The practice of speech-language pathology involves:
- Providing prevention, screening, consultation, assessment and diagnosis, treatment, intervention, management, counseling, and follow-up services for disorders of:
- Establishing augmentative and alternative communication (AAC) techniques and strategies including developing, selecting, and prescribing of such systems and devices (e.g., speech generating devices.)
- speech (i.e., phonation, articulation, fluency, resonance, and voice including aeromechanical components of respiration);
- language (i.e., phonology, morphology, syntax, semantics, and pragmatic/social aspects of communication) including comprehension and expression in oral, written, graphic, and manual modalities; language processing; preliteracy and language-based literacy skills, including phonological awareness;
- swallowing or other upper aerodigestive functions such as infant feeding and aeromechanical events (evaluation of esophageal function is for the purpose of referral to medical professionals);
- cognitive aspects of communication (e.g., attention, memory, problem solving, executive functions).
- sensory awareness related to communication, swallowing, or other upper aerodigestive functions.
- Providing services to individuals with hearing loss and their families/caregivers (e.g.,auditory training; speechreading; speech and language intervention secondary to hearing loss; visual inspection and listening checks of amplification devices for the purpose of troubleshooting, including verification of appropriate battery voltage).
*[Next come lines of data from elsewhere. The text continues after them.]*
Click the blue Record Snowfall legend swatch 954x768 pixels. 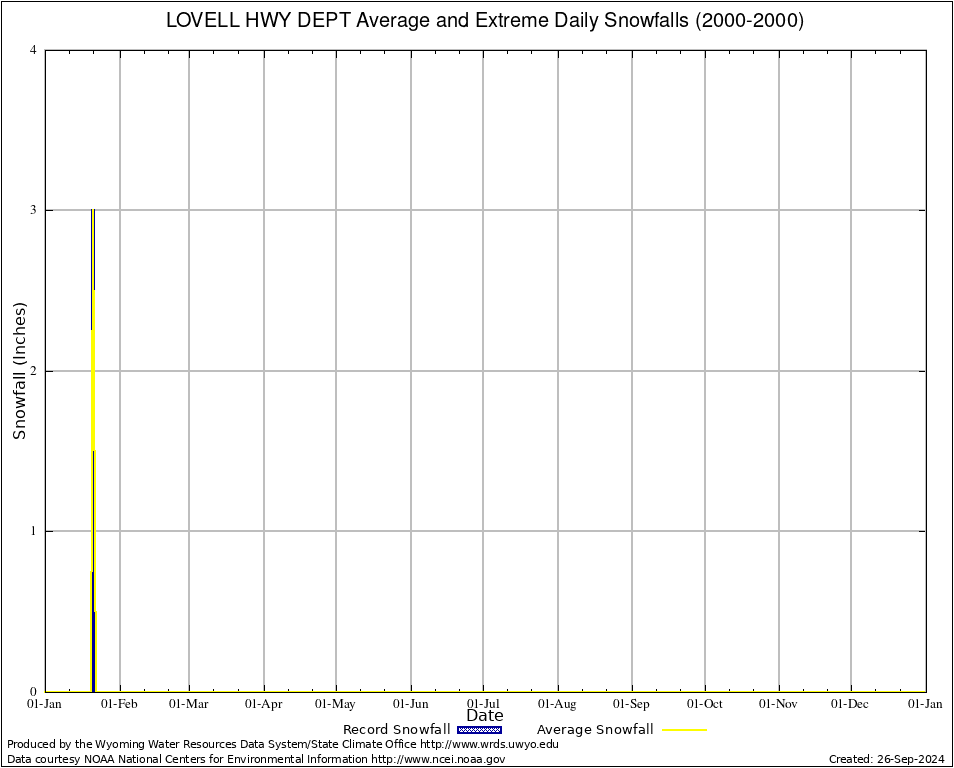click(479, 730)
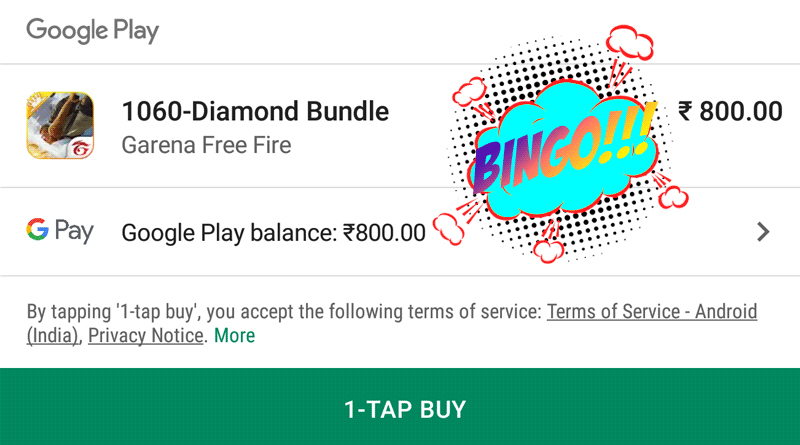This screenshot has height=445, width=800.
Task: Click the Garena Free Fire app icon
Action: (x=60, y=125)
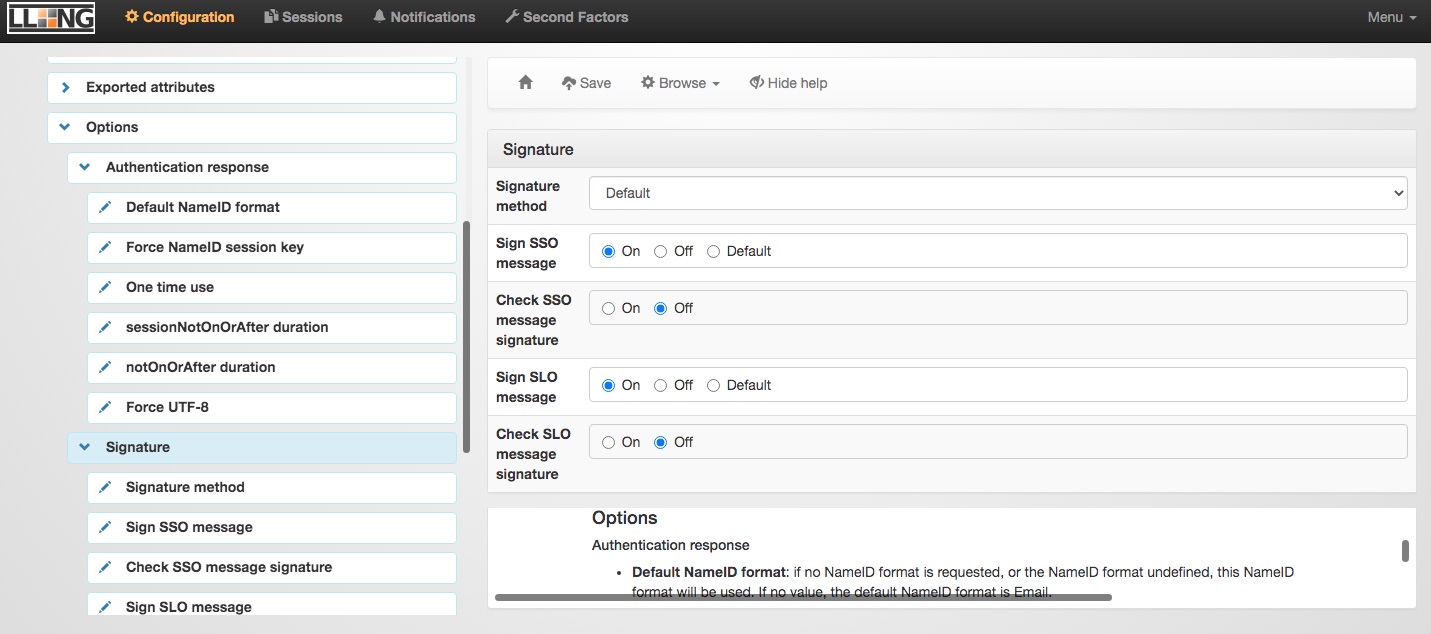Click pencil icon beside One time use
Image resolution: width=1431 pixels, height=634 pixels.
[x=105, y=287]
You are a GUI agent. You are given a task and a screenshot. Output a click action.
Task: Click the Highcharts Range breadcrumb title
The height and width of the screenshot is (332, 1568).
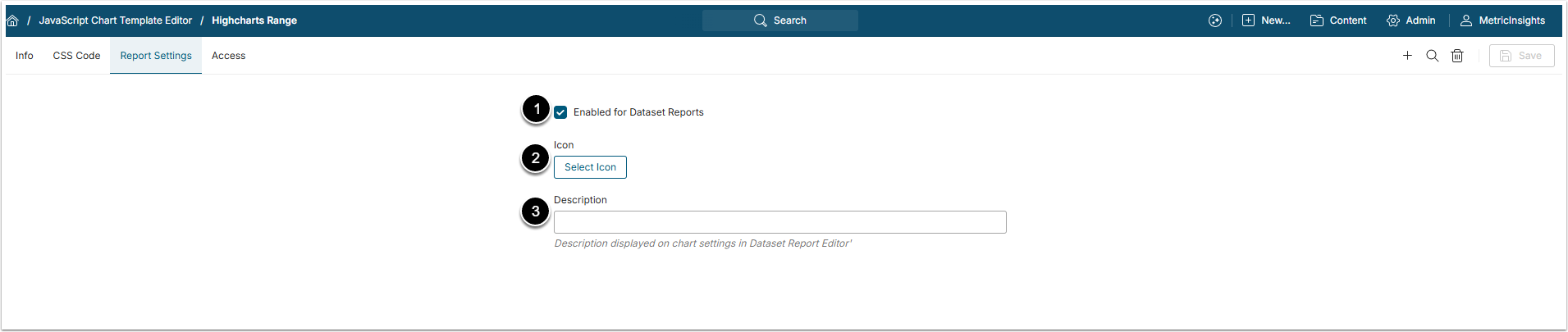pos(254,20)
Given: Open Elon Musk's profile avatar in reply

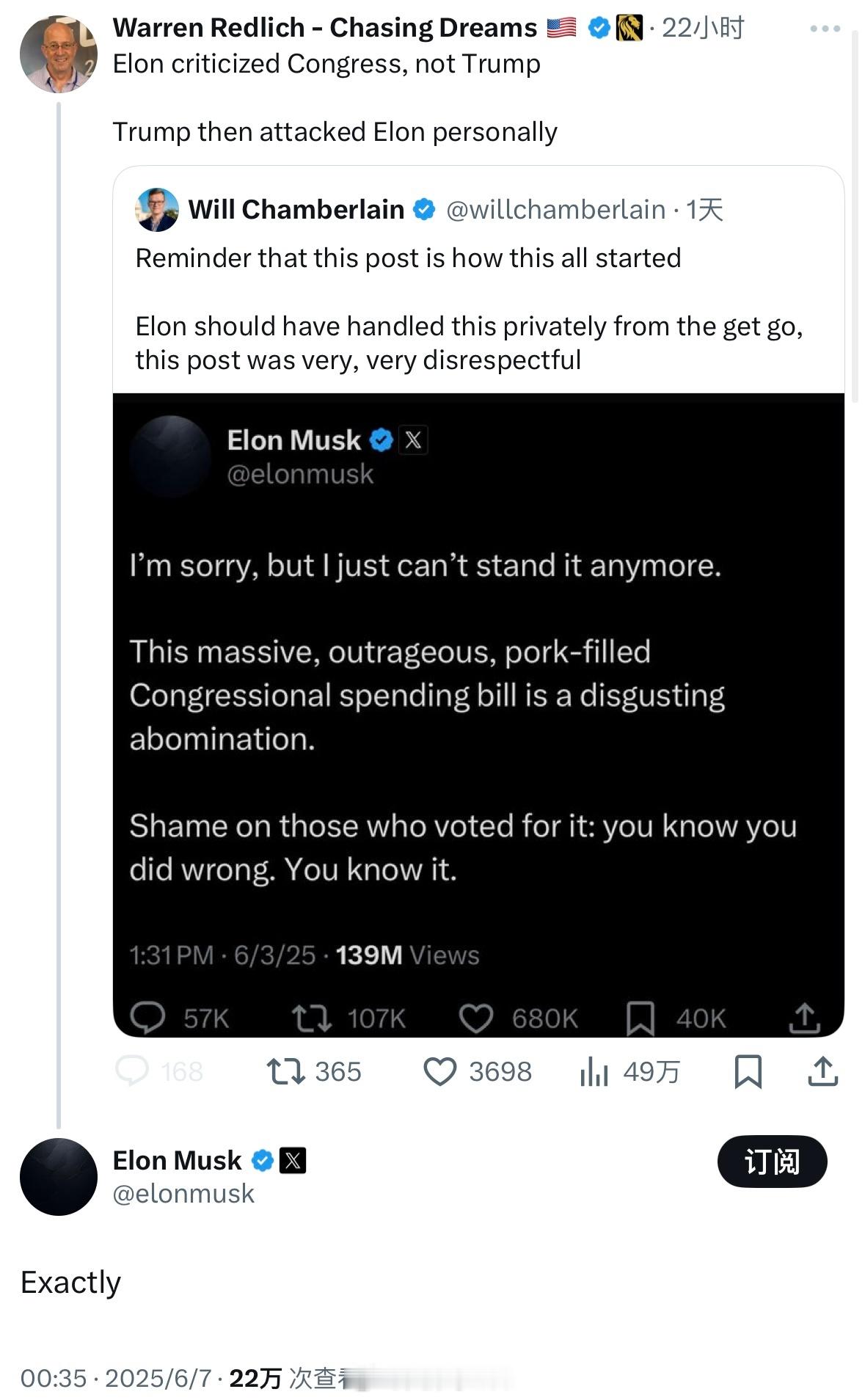Looking at the screenshot, I should click(x=58, y=1176).
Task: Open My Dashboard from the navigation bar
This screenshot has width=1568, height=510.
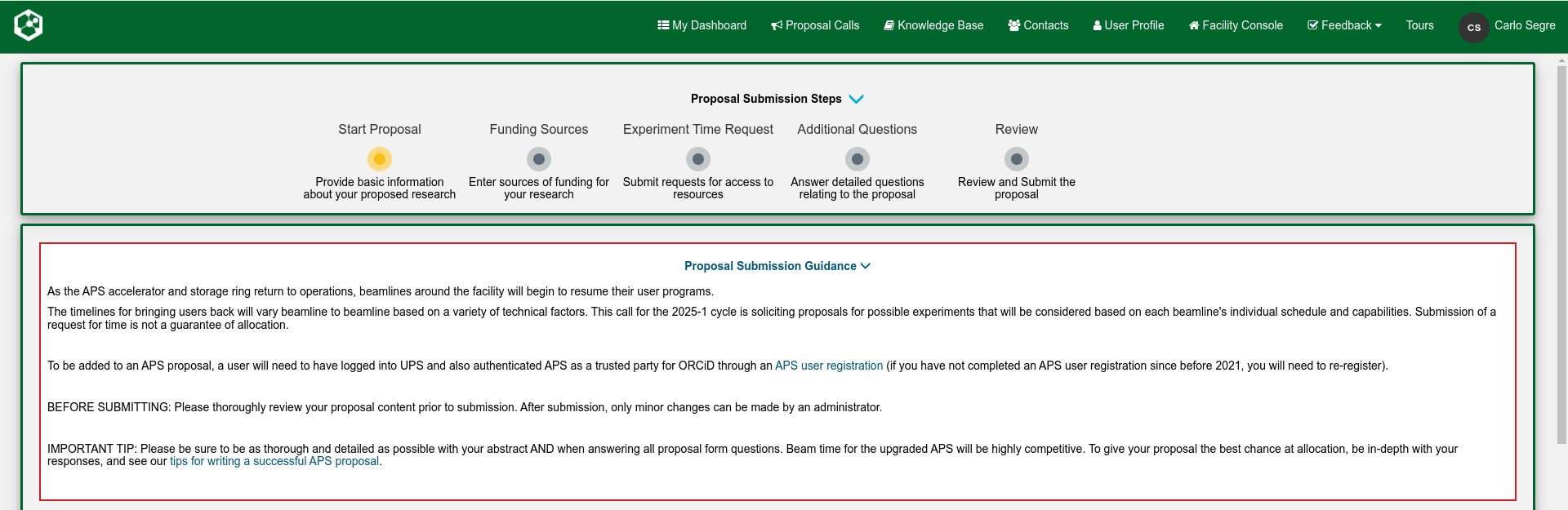Action: point(702,25)
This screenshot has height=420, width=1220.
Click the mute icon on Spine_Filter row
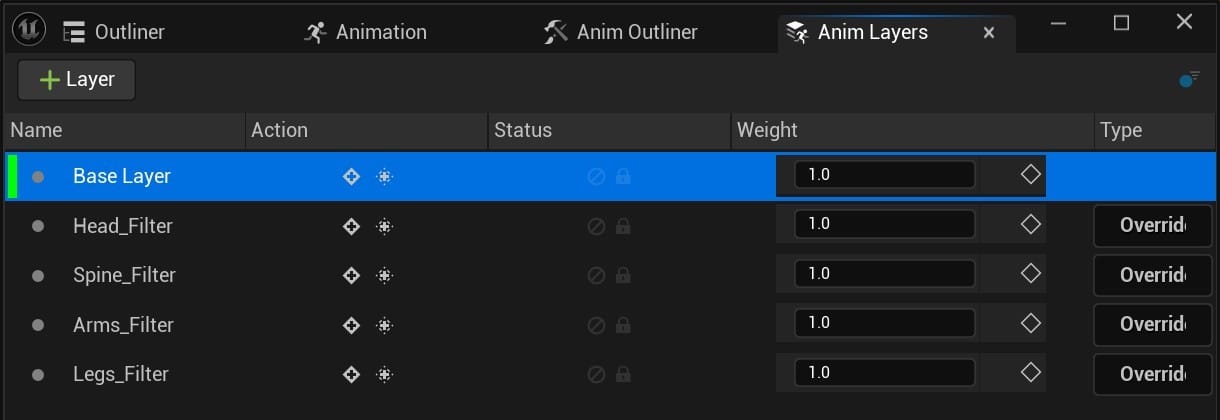coord(596,275)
- Screening hearing of individuals who can participate in conventional pure-tone air conduction methods, as well as screening for middle ear pathology through screening tympanometry for the purpose of referral of individuals for further evaluation and management.
- Using instrumentation (e.g., videofluoroscopy, EMG, nasendoscopy, stroboscopy, computer technology) to observe, collect data, and measure parameters of communication and swallowing, or other upper aerodigestive functions in accordance with the principles of evidence-based practice.
- Selecting, fitting, and establishing effective use of prosthetic/adaptive devices for communication, swallowing, or other upper aerodynamics functions (e.g., tracheoesophageal prostheses, speaking valves, electrolarynges). This does not include sensory devices used by individuals with hearing loss or other auditory perceptual deficits.
- Collaborating in the assessment of central auditory processing disorders and providing intervention where there is evidence of speech, language, and/or other cognitive-communication disorders.
- Educating and counseling individuals, families, co-workers, educators, and other persons in the community regarding acceptance, adaptation, and decisions about communication and swallowing.
- Advocating for individuals through community awareness, education, and training programs to promote and facilitate access to full participation in communication, including the elimination of societal barriers.
- Collaborating with and providing referrals and information to audiologists, educators and health professionals as individual needs dictate.
- Addressing behaviors (e.g. perseverative or disruptive actions) and environments (e.g. seating, positioning for swallowing safety or attention, communication opportunities) that affect communication, swallowing, or other upper aerodigestive functions.
- Providing services to modify or enhance communication performance (e.g. transgendered voice, care and improvement of the professional voice, personal/ professional communication effectiveness).
- Recognizing the need to provide and appropriately accommodate diagnostic and treatment services to individuals from diverse cultural backgrounds and adjust treatment and assessment services accordingly.